Start of Supplied information

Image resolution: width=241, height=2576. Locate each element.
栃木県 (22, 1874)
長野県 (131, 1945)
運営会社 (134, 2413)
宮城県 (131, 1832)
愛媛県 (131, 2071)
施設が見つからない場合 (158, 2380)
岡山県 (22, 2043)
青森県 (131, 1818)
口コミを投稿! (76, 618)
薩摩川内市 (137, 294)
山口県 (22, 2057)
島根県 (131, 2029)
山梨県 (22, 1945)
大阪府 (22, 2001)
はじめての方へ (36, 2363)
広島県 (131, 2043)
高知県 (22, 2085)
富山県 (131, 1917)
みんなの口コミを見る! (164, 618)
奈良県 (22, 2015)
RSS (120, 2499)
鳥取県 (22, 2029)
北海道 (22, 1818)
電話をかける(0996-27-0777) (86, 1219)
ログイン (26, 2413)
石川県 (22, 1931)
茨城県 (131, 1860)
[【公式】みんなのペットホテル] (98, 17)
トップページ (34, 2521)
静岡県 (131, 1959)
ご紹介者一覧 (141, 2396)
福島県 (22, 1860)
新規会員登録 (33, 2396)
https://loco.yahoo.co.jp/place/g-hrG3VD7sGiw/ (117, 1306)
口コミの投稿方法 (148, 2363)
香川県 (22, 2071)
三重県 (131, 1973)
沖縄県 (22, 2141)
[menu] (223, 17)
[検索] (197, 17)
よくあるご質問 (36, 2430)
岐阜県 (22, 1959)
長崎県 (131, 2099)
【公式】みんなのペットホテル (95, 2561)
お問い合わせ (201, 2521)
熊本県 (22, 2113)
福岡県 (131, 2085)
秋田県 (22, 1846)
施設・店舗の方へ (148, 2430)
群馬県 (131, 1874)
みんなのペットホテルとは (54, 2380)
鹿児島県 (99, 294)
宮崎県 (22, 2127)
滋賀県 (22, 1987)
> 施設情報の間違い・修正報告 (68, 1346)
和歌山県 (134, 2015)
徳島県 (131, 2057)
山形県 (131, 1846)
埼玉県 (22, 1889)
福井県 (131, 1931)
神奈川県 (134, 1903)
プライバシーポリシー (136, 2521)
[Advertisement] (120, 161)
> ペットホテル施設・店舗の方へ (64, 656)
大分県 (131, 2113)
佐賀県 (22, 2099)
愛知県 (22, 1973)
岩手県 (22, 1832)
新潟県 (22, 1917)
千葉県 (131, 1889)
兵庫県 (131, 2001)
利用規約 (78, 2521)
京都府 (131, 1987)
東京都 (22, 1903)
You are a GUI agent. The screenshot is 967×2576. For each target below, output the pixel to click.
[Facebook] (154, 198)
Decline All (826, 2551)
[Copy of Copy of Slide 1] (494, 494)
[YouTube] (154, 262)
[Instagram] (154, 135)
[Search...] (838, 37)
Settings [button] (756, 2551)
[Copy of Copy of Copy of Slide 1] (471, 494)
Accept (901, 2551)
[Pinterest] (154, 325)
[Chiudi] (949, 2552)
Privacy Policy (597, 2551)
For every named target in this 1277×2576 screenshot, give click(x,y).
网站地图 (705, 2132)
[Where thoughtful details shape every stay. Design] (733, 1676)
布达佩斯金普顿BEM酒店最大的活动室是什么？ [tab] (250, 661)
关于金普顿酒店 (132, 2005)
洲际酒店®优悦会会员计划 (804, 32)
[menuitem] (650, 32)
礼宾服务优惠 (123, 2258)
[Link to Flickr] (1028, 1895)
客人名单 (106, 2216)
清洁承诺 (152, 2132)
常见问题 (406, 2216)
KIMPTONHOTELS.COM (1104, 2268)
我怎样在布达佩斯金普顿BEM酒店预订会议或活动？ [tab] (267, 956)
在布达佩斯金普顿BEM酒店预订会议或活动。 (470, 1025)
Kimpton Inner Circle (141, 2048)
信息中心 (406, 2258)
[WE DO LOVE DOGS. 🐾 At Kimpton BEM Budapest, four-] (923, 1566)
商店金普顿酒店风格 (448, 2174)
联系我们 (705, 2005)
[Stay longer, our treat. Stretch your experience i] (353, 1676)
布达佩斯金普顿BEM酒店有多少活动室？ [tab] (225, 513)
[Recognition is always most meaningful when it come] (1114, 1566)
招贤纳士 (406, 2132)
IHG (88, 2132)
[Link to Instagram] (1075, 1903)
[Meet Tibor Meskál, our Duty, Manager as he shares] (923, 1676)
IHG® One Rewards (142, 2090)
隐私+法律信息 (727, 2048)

End of Supplied information

**Your assignment:** Set down, exactly as they stand above, the lines starting with the line with "[Copy of Copy of Slide 1] (494, 494)" and going on through the line with "网站地图 (705, 2132)", and no others.

**Solved exercise:**
[Copy of Copy of Slide 1] (494, 494)
[YouTube] (154, 262)
[Instagram] (154, 135)
[Search...] (838, 37)
Settings [button] (756, 2551)
[Copy of Copy of Copy of Slide 1] (471, 494)
Accept (901, 2551)
[Pinterest] (154, 325)
[Chiudi] (949, 2552)
Privacy Policy (597, 2551)
For every named target in this 1277×2576 screenshot, give click(x,y).
网站地图 (705, 2132)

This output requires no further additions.